Passage:
^^^^^^^^

Watchers continuously monitor system resources and automatically generate events when conditions are met. The watcher system was validated end-to-end on production agents in v6.17.1.

Architecture¶

graph LR
    A[Watcher Manager] -->|Check Interval| B[File Watcher]
    A -->|Check Interval| C[CPU Watcher]
    A -->|Check Interval| D[Memory Watcher]
    A -->|Check Interval| E[Process Watcher]
    A -->|Check Interval| F[Port Watcher]
    A -->|Check Interval| G[Service Watcher]

    B -->|Detected Change| H[Event Generator]
    C -->|Threshold Exceeded| H
    D -->|Threshold Exceeded| H
    E -->|State Changed| H
    F -->|Port State Changed| H
    G -->|Service State Changed| H

    H -->|file.modified| I[Event Worker]
    H -->|system.cpu_high| I
    H -->|system.memory_low| I
    H -->|process.stopped| I
    H -->|port.closed| I
    H -->|service.failed| I

    I -->|Batch Events| J[Master via gRPC]
    J -->|Dispatch| K[Hook Executor]

    style H fill:#FFD700
    style I fill:#87CEEB
    style K fill:#90EE90

Watcher Types¶

1. File Watcher¶

Monitors files and directories for changes:

Features: - Detects size changes - Detects modification time changes - Optional hash-based content verification (SHA256) - Supports both files and directories

Event Types Generated: - file.created - New file detected - file.modified - File content changed - file.deleted - File removed - file.renamed - File renamed (if supported by filesystem)

Example:

# Monitor file with hash verification
sloth-runner agent watcher create my-agent \
  --type file \
  --path /etc/nginx/nginx.conf \
  --when changed \
  --interval 10s \
  --check-hash

# Monitor directory for new files
sloth-runner agent watcher create my-agent \
  --type file \
  --path /var/log/app/ \
  --when created \
  --interval 30s

Event Data Structure:

{
  "event_type": "file.modified",
  "data": {
    "path": "/etc/nginx/nginx.conf",
    "old_size": 4096,
    "new_size": 4320,
    "old_mtime": "2025-10-08T13:45:00Z",
    "new_mtime": "2025-10-08T13:49:30Z",
    "old_hash": "a1b2c3d4...",
    "new_hash": "e5f6g7h8..."

^^^^^^^^

What you need to do:
A – Decide whether each statement agrees with the watcher documentation, answering yes or no and quoting the deciding words: (i) The watcher system was validated end-to-end on production agents in v6.17.1. (ii) The File Watcher always performs hash-based content verification. (iii) The example that monitors a directory for new files uses a 10-second interval.
B – Return, word for word, the part of the watcher documentation starting at "Watcher Types¶" and ending at "supported by filesystem)".

(Records from a data source)

^^^^^^^^

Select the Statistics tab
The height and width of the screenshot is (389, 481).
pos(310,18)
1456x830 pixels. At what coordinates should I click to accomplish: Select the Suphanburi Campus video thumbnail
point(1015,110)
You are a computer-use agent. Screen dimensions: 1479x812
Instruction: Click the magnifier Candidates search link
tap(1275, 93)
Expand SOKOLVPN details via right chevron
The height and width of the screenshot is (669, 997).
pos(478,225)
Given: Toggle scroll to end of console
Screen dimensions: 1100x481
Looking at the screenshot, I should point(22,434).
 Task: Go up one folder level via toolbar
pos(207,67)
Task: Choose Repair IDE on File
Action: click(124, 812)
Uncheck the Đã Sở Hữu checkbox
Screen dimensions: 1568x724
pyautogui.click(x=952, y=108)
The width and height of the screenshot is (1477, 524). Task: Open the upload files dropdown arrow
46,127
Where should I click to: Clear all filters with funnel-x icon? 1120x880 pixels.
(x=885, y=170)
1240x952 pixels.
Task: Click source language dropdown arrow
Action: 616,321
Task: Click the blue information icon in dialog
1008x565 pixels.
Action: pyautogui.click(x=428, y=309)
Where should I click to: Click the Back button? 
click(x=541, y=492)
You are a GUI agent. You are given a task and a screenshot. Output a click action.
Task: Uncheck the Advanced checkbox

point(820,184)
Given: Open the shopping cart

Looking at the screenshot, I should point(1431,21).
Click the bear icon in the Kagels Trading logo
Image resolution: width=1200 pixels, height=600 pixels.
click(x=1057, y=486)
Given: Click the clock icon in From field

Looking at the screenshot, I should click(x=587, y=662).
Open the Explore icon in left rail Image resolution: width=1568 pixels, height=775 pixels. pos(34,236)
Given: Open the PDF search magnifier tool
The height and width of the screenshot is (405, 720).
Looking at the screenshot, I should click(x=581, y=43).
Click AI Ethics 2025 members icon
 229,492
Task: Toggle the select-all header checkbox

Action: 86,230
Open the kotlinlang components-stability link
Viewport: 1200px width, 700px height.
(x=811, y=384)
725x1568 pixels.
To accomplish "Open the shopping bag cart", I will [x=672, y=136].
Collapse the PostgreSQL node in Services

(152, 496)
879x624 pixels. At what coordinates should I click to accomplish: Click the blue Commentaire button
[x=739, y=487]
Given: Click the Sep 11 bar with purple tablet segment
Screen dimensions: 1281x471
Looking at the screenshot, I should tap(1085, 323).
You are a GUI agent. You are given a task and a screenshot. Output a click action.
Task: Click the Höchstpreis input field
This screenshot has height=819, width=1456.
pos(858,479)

^^^^^^^^

Solution set:
A –
(i) Yes: "The watcher system was validated end-to-end on production agents in v6.17.1."
(ii) No: "Optional hash-based content verification (SHA256)"
(iii) No: "--interval 30s"

B –
Watcher Types¶

1. File Watcher¶

Monitors files and directories for changes:

Features: - Detects size changes - Detects modification time changes - Optional hash-based content verification (SHA256) - Supports both files and directories

Event Types Generated: - file.created - New file detected - file.modified - File content changed - file.deleted - File removed - file.renamed - File renamed (if supported by filesystem)